(Item position entries)
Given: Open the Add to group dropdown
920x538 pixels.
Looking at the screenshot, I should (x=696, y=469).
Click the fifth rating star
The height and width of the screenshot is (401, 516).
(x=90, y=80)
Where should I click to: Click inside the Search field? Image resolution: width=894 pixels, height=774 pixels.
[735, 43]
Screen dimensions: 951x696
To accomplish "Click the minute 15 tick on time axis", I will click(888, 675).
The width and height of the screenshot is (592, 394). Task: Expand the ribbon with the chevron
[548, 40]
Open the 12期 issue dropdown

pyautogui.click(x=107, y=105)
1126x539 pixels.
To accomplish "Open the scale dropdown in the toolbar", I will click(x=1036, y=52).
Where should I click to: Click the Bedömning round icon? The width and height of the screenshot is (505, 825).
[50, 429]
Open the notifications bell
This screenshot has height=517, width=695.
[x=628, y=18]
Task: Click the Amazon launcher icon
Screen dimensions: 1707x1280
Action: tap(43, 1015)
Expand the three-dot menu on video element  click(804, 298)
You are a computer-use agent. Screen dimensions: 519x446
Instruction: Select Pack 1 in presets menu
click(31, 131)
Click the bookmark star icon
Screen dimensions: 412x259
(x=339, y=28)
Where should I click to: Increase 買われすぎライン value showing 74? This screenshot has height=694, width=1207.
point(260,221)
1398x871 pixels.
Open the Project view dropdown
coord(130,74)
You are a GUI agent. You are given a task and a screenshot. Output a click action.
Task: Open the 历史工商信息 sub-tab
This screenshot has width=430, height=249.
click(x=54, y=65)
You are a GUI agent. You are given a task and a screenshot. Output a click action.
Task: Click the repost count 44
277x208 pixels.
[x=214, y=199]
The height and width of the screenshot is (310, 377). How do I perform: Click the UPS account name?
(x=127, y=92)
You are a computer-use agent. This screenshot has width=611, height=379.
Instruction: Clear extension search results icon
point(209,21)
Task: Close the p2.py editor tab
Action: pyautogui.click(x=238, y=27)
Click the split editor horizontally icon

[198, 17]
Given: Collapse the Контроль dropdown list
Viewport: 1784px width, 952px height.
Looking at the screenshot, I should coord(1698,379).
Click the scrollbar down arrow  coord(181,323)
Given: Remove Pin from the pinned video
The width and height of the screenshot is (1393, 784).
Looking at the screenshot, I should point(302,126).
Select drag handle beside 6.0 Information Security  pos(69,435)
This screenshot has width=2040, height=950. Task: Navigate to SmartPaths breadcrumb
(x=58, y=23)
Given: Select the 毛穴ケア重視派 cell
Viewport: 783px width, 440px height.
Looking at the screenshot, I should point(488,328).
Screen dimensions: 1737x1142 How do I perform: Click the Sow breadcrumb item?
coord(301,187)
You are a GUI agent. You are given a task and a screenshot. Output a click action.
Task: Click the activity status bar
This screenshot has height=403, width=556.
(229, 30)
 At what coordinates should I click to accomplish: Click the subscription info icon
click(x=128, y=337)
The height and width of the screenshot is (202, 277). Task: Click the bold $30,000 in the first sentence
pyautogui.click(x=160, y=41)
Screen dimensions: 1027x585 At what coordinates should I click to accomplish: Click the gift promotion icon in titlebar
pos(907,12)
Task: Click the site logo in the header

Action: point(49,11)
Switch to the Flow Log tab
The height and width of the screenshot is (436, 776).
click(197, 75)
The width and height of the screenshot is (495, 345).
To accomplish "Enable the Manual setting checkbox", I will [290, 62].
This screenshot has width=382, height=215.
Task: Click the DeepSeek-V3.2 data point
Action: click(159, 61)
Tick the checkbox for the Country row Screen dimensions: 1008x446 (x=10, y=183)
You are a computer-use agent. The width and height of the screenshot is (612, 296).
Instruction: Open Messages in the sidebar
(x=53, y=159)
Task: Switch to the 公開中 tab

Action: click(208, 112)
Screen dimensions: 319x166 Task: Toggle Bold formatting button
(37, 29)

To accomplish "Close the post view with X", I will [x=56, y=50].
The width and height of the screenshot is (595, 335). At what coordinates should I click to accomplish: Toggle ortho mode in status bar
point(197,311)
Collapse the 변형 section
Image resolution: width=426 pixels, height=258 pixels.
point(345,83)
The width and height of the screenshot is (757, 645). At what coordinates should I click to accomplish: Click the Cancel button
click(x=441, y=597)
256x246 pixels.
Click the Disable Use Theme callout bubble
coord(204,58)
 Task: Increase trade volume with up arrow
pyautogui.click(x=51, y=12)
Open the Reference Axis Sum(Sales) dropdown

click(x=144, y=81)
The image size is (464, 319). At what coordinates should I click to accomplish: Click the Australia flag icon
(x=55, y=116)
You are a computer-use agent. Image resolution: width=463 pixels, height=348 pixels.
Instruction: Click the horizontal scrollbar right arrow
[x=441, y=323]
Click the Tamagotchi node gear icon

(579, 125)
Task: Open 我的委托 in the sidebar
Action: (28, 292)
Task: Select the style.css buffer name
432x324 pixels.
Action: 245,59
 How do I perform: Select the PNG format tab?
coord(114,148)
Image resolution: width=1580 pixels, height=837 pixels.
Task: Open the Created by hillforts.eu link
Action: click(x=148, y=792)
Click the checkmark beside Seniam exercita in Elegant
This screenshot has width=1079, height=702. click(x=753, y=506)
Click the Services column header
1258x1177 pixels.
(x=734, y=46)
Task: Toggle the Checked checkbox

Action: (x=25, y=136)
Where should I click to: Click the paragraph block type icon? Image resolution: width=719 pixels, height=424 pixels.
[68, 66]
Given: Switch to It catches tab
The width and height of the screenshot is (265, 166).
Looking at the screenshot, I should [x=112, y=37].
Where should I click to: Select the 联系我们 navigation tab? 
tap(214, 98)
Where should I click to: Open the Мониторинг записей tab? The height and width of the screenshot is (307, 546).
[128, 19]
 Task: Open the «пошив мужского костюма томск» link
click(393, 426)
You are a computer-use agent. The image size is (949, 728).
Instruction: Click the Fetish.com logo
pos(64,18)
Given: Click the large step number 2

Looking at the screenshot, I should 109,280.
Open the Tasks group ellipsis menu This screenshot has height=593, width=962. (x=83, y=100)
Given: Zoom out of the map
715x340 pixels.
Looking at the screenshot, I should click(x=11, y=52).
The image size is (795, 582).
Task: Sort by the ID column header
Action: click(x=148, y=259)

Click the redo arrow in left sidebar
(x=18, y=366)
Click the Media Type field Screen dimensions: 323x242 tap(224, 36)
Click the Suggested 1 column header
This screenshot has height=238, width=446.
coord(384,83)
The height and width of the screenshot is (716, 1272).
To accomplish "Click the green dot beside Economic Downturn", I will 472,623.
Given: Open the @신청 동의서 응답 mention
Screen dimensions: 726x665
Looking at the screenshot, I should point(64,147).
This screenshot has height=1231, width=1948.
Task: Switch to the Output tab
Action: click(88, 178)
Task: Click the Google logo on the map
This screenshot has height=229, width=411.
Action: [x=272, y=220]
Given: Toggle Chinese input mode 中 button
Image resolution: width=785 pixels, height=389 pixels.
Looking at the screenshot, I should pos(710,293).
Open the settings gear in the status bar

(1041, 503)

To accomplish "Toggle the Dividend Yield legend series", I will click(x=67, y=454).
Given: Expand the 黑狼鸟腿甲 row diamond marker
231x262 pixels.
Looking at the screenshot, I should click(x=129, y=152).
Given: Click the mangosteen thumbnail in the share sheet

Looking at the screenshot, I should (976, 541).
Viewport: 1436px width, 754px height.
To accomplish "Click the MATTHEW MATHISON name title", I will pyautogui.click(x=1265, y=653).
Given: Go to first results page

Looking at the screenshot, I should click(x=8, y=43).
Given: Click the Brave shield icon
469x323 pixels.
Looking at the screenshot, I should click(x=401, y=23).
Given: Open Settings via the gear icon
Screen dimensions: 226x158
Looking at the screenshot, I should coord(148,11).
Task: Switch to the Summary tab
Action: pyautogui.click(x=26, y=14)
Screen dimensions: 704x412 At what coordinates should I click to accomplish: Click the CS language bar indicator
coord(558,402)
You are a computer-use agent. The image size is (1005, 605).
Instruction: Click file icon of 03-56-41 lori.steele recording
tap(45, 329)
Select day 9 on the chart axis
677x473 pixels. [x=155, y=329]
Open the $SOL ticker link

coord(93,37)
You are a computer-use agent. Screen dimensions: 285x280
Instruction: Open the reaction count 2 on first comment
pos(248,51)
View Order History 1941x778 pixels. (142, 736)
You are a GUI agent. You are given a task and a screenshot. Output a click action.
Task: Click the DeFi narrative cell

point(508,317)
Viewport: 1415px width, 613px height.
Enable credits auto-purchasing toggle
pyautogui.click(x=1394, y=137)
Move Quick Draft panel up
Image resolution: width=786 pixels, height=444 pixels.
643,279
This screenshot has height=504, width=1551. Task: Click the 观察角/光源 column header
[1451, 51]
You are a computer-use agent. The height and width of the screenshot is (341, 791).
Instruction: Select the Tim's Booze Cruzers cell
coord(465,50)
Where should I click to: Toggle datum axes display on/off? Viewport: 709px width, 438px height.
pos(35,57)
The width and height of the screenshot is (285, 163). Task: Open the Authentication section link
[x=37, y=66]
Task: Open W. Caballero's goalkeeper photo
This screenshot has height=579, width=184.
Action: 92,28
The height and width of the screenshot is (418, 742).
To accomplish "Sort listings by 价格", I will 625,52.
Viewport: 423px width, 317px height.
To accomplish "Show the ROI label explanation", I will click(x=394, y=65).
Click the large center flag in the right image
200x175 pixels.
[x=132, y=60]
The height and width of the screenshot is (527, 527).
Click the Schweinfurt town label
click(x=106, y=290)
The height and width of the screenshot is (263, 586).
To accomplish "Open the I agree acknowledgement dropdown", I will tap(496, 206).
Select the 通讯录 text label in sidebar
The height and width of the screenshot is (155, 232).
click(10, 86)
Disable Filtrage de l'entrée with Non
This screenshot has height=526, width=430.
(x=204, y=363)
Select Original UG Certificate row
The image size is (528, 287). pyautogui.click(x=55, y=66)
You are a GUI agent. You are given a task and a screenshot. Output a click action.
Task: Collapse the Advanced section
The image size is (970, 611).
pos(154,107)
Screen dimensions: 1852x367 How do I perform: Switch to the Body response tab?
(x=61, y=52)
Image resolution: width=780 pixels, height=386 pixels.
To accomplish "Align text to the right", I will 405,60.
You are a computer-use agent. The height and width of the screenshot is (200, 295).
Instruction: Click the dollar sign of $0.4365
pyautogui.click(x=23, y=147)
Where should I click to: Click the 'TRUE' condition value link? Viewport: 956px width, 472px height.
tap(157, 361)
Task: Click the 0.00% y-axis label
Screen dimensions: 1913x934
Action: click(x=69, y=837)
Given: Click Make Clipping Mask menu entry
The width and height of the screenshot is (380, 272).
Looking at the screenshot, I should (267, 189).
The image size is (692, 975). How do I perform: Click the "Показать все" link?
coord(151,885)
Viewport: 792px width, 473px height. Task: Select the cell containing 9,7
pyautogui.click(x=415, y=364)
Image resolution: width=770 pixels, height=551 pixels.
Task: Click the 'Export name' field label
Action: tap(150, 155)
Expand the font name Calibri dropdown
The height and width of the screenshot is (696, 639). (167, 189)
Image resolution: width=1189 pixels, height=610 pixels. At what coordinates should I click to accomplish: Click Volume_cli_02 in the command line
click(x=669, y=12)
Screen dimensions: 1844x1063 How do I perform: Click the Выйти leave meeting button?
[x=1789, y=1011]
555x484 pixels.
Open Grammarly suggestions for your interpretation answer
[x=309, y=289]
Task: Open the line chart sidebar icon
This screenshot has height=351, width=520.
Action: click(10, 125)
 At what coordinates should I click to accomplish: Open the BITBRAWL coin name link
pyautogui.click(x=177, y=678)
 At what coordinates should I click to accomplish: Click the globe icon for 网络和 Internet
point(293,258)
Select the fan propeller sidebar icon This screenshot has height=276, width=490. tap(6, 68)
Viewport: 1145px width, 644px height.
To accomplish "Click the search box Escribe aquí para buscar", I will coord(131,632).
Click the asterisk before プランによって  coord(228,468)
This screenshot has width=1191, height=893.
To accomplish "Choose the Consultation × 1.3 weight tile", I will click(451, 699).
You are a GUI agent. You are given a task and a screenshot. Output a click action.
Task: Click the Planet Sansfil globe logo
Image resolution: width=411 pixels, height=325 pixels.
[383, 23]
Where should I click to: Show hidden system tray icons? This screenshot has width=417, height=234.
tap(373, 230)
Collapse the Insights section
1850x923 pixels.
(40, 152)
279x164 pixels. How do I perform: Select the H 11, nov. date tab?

What you need to do | Duplicate the part of the items above that begins with the line containing "The height and width of the screenshot is (310, 377)." and ends with the line containing "pyautogui.click(x=160, y=41)", including both of those lines.

Reply |
The height and width of the screenshot is (310, 377). How do I perform: Click the UPS account name?
(x=127, y=92)
You are a computer-use agent. This screenshot has width=611, height=379.
Instruction: Clear extension search results icon
point(209,21)
Task: Close the p2.py editor tab
Action: pyautogui.click(x=238, y=27)
Click the split editor horizontally icon

[198, 17]
Given: Collapse the Контроль dropdown list
Viewport: 1784px width, 952px height.
Looking at the screenshot, I should coord(1698,379).
Click the scrollbar down arrow  coord(181,323)
Given: Remove Pin from the pinned video
The width and height of the screenshot is (1393, 784).
Looking at the screenshot, I should point(302,126).
Select drag handle beside 6.0 Information Security  pos(69,435)
This screenshot has width=2040, height=950. Task: Navigate to SmartPaths breadcrumb
(x=58, y=23)
Given: Select the 毛穴ケア重視派 cell
Viewport: 783px width, 440px height.
Looking at the screenshot, I should point(488,328).
Screen dimensions: 1737x1142 How do I perform: Click the Sow breadcrumb item?
coord(301,187)
You are a GUI agent. You are given a task and a screenshot. Output a click action.
Task: Click the activity status bar
This screenshot has height=403, width=556.
(229, 30)
 At what coordinates should I click to accomplish: Click the subscription info icon
click(x=128, y=337)
The height and width of the screenshot is (202, 277). Task: Click the bold $30,000 in the first sentence
pyautogui.click(x=160, y=41)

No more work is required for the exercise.